Masahiro Itoh, director of Eastman Kodak's organic light-emitting diode (OLED) operations in Japan, also says his company would someday be interested in finding car applications for its OLED displays, which have been released in prototype form in 1999 and 2000 and should be on the market by the first half of 2002 in digital cameras or cellphones. To make the displays adaptable to cars, Kodak "would have to do work on the levels of heat resistance," Itoh says.

Heat resistance is a key for display screens since car interiors can soar in temperature and displays embedded in the dash have to resist heat from the engine. Toppan's IC card was tested at temperatures of up to 90 degrees C, the company said.

In research centers and laboratories across the country, researchers are experimenting with different screens, sounds, and even smells to inform, alert, or wake up drivers.

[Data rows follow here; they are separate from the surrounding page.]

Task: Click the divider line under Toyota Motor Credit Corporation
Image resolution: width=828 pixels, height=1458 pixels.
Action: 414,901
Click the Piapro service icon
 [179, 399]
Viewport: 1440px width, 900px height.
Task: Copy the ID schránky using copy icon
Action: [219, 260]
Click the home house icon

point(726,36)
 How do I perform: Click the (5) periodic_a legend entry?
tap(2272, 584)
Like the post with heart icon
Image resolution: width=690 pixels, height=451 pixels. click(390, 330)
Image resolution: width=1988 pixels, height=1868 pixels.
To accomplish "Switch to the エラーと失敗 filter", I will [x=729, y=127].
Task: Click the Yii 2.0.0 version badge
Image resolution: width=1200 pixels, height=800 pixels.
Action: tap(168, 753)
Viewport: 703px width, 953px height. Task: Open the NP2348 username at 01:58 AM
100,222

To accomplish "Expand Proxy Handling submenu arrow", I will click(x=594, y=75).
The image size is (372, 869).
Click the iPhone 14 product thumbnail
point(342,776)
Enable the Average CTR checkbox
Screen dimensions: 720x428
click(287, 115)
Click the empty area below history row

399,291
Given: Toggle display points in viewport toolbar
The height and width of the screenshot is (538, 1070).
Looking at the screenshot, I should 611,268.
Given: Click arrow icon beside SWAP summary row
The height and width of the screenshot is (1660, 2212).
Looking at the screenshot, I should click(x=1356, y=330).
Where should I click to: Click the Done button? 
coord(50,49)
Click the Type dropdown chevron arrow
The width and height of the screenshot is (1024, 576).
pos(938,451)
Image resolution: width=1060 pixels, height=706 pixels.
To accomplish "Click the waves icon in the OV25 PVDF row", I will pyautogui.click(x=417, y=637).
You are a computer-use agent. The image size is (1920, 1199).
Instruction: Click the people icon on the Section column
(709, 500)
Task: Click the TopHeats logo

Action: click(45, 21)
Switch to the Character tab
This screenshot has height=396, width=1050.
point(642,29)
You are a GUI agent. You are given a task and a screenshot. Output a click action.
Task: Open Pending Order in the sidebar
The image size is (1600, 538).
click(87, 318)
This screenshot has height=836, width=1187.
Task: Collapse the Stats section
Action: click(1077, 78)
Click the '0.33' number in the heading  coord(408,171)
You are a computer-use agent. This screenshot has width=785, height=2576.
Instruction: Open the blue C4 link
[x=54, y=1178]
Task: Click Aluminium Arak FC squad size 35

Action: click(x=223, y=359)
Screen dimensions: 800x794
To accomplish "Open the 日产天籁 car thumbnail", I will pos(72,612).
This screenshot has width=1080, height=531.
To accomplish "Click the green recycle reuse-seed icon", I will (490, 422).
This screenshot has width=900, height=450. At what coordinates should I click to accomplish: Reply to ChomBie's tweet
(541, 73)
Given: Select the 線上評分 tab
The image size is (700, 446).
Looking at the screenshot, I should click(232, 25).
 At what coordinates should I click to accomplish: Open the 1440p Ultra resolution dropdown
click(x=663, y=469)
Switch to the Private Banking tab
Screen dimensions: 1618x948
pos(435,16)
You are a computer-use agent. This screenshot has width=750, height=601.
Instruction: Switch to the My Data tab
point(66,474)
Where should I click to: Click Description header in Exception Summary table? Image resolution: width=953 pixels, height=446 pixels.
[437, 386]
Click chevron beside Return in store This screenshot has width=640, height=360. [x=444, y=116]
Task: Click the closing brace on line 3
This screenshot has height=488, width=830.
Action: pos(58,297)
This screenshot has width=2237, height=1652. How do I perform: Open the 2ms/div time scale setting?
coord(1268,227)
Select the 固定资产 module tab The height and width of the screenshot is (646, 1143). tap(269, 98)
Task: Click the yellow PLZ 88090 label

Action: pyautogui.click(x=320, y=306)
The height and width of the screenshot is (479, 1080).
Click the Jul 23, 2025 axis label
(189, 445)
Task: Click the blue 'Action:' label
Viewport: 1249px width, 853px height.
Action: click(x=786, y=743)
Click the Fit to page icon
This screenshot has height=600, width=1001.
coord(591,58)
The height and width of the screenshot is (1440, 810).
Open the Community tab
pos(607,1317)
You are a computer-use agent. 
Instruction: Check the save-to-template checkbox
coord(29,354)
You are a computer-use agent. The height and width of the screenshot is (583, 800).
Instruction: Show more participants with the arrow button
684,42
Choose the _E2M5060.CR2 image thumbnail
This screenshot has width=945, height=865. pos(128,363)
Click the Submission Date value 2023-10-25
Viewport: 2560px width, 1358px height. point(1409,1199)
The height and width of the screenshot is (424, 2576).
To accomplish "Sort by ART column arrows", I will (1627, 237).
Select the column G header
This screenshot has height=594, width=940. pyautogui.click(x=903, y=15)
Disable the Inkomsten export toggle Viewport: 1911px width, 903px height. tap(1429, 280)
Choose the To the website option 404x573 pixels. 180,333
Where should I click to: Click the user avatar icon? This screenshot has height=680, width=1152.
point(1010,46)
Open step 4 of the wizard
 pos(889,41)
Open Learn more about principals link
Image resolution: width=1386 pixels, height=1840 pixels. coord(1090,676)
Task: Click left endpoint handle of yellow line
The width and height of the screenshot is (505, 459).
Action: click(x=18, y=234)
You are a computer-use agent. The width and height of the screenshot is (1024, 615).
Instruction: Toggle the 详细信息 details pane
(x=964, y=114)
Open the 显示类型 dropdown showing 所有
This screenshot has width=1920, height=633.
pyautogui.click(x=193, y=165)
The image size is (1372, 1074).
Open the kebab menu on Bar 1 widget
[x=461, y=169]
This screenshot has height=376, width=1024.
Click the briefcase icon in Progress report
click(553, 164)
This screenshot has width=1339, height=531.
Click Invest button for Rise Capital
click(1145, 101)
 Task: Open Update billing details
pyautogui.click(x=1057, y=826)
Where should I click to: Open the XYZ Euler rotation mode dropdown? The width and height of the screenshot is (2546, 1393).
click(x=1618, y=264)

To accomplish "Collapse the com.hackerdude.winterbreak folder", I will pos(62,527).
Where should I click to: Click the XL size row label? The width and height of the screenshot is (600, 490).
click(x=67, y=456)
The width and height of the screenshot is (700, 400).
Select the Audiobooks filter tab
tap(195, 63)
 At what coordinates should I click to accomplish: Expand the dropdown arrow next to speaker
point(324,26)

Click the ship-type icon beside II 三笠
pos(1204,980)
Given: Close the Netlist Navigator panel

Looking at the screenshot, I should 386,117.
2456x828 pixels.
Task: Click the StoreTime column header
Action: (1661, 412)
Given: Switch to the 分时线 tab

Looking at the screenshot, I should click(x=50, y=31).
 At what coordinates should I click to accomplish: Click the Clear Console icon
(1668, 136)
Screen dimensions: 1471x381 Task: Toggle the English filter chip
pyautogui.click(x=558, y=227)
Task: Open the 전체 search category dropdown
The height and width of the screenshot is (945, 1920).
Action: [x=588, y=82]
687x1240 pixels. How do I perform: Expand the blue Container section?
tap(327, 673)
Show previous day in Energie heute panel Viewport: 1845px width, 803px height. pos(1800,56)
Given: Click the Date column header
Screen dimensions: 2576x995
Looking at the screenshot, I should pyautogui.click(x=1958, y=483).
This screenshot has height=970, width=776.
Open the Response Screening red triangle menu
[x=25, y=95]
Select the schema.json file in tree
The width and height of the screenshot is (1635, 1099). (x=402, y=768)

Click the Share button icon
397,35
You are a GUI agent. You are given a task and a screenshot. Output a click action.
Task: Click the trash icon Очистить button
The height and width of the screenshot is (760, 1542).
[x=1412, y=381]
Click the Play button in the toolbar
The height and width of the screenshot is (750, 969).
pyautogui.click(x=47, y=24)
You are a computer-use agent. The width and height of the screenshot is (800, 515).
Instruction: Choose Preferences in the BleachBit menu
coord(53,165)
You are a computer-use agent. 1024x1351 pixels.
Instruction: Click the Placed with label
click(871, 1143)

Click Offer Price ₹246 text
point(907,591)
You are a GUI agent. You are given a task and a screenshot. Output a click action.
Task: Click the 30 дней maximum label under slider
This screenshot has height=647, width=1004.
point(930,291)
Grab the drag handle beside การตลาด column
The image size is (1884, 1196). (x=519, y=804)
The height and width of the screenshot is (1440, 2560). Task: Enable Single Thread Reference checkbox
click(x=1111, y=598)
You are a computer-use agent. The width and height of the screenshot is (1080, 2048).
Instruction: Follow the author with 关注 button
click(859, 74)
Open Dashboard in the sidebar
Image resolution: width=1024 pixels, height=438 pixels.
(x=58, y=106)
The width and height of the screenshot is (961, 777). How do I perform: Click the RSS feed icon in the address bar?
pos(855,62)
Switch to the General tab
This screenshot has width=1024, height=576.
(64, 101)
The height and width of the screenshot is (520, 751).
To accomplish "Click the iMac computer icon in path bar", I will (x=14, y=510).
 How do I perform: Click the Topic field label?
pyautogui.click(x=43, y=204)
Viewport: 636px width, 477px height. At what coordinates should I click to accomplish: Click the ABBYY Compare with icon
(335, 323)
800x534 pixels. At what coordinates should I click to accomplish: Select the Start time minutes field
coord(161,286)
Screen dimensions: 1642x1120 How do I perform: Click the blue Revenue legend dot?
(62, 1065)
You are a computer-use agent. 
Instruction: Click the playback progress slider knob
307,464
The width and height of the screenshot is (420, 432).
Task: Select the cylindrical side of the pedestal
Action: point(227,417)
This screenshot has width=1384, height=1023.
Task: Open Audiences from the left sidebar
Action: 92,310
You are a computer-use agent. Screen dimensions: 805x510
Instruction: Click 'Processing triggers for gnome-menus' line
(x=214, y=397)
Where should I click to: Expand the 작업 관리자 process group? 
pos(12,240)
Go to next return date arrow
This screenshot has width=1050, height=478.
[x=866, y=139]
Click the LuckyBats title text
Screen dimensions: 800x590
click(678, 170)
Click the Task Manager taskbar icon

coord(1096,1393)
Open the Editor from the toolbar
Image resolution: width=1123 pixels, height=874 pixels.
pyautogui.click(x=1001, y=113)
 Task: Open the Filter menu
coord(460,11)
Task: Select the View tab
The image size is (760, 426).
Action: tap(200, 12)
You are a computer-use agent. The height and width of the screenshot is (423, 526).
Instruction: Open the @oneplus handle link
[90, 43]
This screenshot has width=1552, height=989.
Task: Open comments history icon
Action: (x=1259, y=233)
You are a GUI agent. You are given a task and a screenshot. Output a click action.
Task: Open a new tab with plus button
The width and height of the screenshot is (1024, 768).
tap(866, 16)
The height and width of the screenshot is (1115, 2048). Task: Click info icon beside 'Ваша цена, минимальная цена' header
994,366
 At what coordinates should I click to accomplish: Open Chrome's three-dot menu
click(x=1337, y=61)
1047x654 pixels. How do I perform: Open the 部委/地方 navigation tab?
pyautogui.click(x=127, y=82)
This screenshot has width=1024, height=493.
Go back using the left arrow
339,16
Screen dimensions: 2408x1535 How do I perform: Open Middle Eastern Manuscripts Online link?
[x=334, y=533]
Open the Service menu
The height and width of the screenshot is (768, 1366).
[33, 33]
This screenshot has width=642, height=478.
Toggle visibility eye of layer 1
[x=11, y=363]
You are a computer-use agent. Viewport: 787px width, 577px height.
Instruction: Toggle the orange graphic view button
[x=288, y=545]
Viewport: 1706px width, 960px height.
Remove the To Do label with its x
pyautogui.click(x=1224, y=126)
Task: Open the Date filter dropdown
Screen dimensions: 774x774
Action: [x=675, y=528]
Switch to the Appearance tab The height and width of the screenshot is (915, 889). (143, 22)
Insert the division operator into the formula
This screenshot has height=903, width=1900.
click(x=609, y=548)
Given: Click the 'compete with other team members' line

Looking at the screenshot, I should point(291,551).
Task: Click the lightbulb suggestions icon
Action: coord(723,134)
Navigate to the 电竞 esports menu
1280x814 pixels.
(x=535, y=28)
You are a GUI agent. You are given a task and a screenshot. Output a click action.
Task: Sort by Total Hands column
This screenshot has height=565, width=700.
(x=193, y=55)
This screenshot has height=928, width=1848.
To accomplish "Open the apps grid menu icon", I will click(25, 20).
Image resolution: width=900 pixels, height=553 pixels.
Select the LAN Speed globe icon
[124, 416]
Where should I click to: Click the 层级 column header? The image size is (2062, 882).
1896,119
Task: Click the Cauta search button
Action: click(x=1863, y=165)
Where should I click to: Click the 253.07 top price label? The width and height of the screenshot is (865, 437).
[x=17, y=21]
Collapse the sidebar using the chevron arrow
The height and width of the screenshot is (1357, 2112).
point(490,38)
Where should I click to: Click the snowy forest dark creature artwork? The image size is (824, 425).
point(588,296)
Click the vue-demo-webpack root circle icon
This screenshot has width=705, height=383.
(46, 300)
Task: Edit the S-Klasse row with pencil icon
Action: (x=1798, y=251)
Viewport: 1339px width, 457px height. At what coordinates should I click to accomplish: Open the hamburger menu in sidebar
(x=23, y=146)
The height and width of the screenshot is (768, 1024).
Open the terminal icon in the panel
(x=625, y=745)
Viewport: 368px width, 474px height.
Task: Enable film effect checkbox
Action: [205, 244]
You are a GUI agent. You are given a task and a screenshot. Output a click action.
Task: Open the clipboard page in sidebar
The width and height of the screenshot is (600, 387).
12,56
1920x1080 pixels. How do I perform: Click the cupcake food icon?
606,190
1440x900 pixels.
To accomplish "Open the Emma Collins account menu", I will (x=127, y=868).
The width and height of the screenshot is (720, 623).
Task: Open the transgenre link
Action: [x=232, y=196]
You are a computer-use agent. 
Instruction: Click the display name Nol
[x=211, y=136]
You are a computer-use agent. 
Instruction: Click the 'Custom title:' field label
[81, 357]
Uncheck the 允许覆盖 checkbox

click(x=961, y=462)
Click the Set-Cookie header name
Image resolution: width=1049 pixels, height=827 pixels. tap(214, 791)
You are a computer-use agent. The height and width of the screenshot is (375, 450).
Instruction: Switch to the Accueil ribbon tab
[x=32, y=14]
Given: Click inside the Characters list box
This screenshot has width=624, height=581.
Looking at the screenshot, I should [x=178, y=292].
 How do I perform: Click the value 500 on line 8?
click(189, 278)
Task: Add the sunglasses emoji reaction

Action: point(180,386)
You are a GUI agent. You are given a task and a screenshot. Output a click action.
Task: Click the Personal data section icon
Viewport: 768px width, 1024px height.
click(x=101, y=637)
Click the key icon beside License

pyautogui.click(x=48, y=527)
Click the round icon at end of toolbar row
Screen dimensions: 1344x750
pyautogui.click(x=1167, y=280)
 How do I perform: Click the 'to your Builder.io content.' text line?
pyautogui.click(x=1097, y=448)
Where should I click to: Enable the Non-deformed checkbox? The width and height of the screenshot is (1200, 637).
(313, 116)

They're also trying out different buzzers and bells on test drivers. The aim is to inform and not distract the driver, but the task is daunting, to say the least. Timid drivers could practically develop nervous tics if all this new technology beeped and buzzed every time they veered slightly out of the lane or turned their head from the view of a high-tech camera to talk to someone in the back seat or get something out of a bag. But display technology is rapidly moving forward, ready or not.

Button is bullish on E Ink's chances in the car market because of the readability of its electronic ink, which consists of millions of tiny black and white microcapsules that are brought to the screen through negative or positive charges. The electronic ink is readable in intense sunlight as well as dim light, and Button says that's important for car displays.

"The biggest problem with displays in cars is you can't see the darn things," Button says. "When you move from the bright light outside to the dim light inside the car, you will ultimately see them, but you aren't gonna see them right away."

Display makers are brimming over with new technologies these days: OLED, electronic ink, an electroluminescent display unveiled by Sony earlier this year, and new versions of more conventional forms such as liquid-crystal displays, for example. Many companies developing new display technology say they will go after personal digital assistants, cellphones, digital cameras, and other products requiring small screens first, then move on to laptops, electronic paper, TVs, and cars in several years. With the first wave of these new screens scheduled for release later this year or early next year, the race for the car display market is approaching the starting line.